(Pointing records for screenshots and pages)
+++

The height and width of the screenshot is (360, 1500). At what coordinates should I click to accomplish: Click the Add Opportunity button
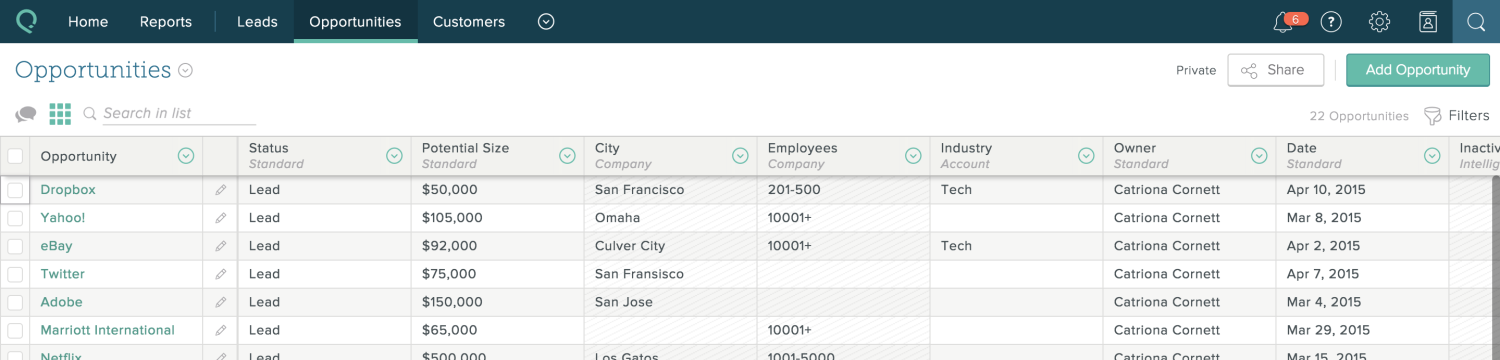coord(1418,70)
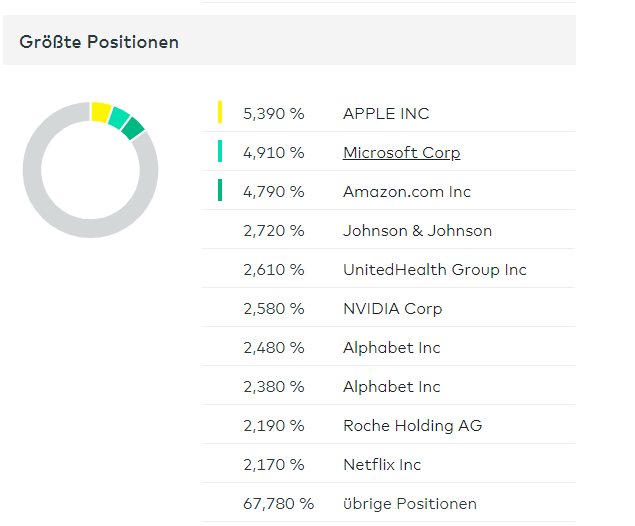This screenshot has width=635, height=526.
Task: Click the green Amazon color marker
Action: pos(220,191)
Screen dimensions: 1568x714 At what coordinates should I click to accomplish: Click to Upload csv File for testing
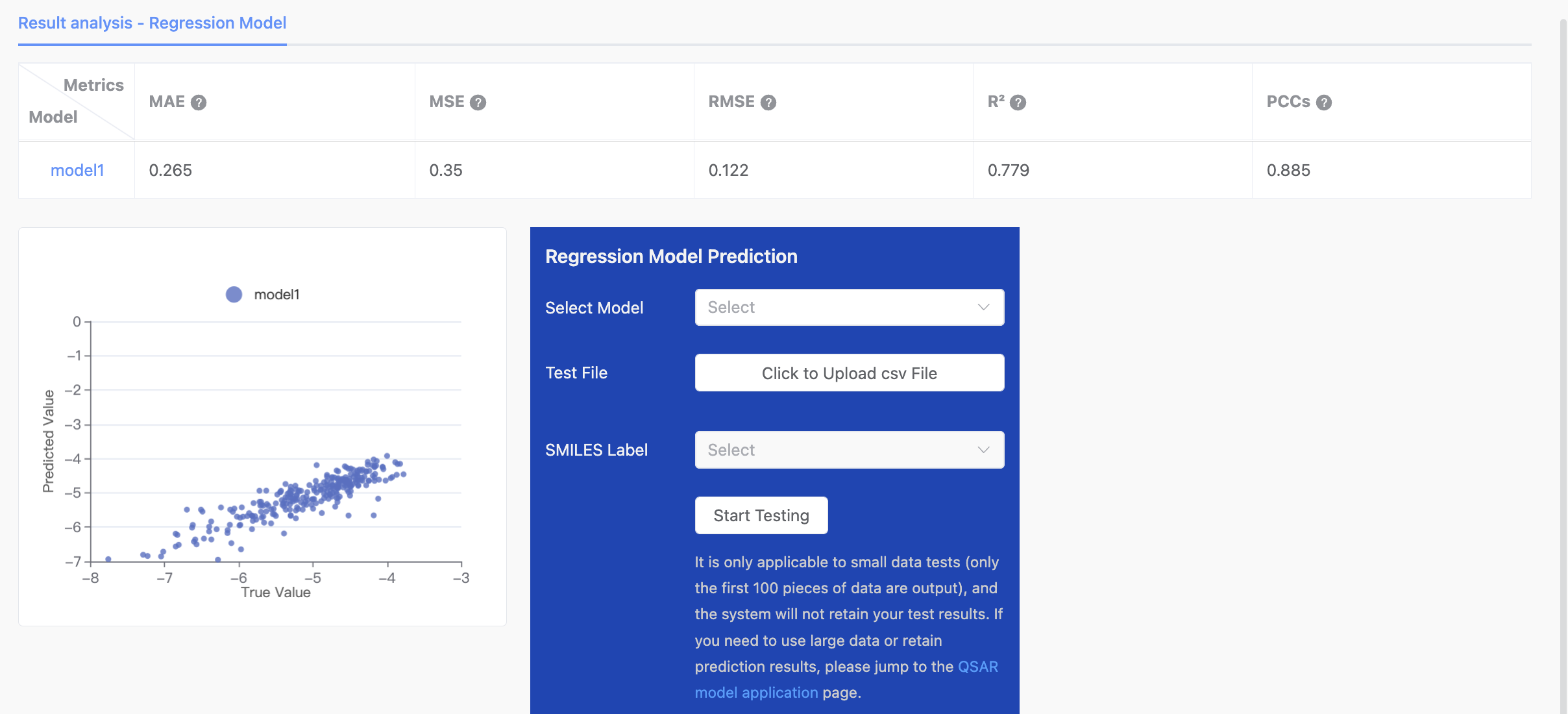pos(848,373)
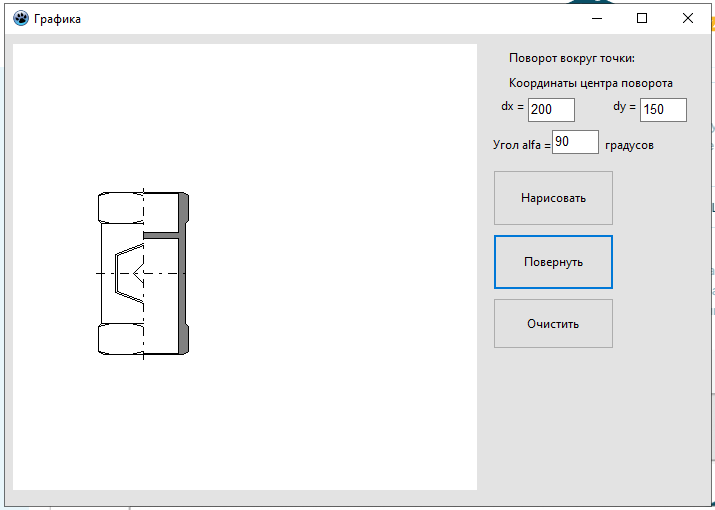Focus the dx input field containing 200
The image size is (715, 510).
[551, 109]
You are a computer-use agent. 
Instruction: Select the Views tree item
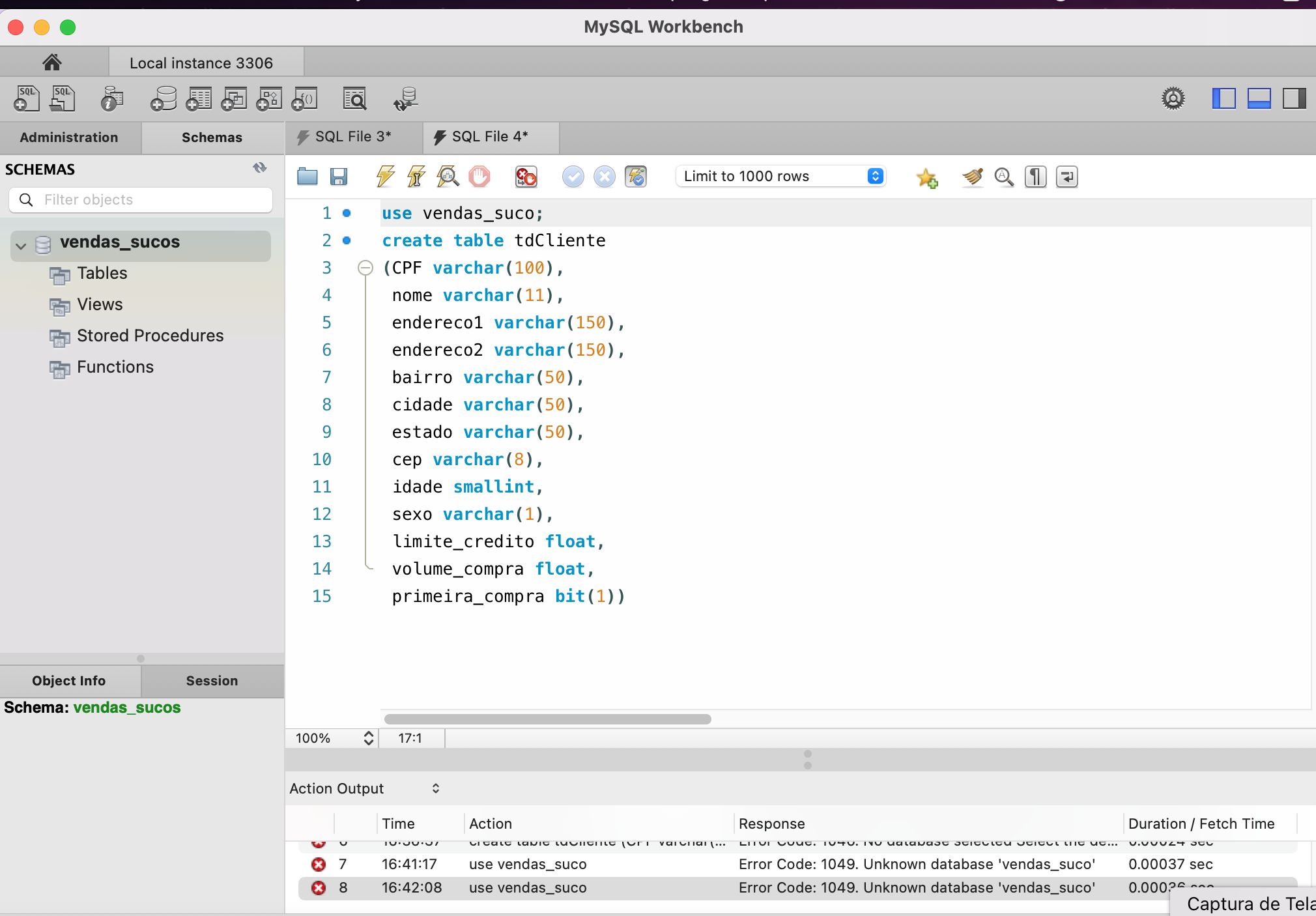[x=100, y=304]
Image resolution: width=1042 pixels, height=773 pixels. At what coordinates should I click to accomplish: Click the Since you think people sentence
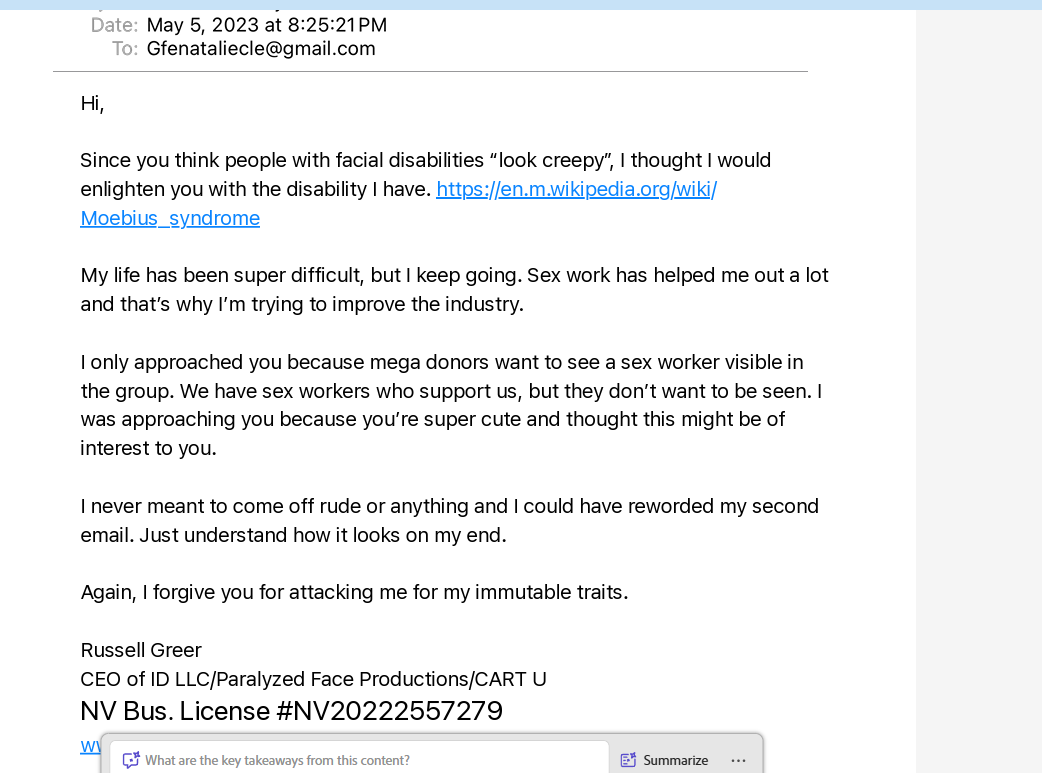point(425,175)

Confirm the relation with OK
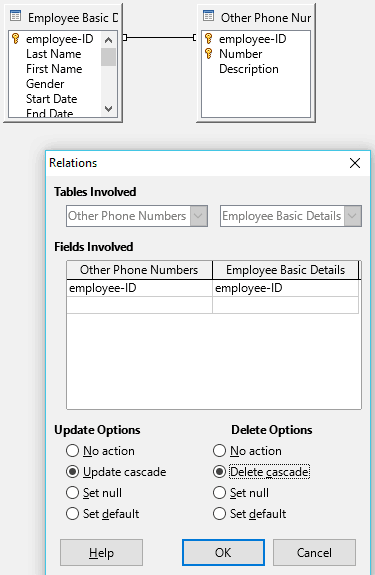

+++

» Exercise requirements:
Turn the listing above into a Markdown table with the columns Row and Line. Give each non-blank line its own row, numbered in order, and leave the pictures out.

» Exercise answer:
| Row | Line |
|---|---|
| 1 | The height and width of the screenshot is (360, 1500). At what coordinates should I click to accomplish: Click the Add Opportunity button |
| 2 | coord(1418,70) |
| 3 | This screenshot has width=635, height=526. |
| 4 | Task: Click the green Amazon color marker |
| 5 | Action: pos(220,191) |
| 6 | Screen dimensions: 1568x714 At what coordinates should I click to accomplish: Click to Upload csv File for testing |
| 7 | pos(848,373) |
| 8 | Focus the dx input field containing 200 |
| 9 | The image size is (715, 510). |
| 10 | [551, 109] |
| 11 | You are a computer-use agent.  |
| 12 | Instruction: Select the Views tree item |
| 13 | [x=100, y=304] |
| 14 | Image resolution: width=1042 pixels, height=773 pixels. At what coordinates should I click to accomplish: Click the Since you think people sentence |
| 15 | point(425,175) |
| 16 | Confirm the relation with OK |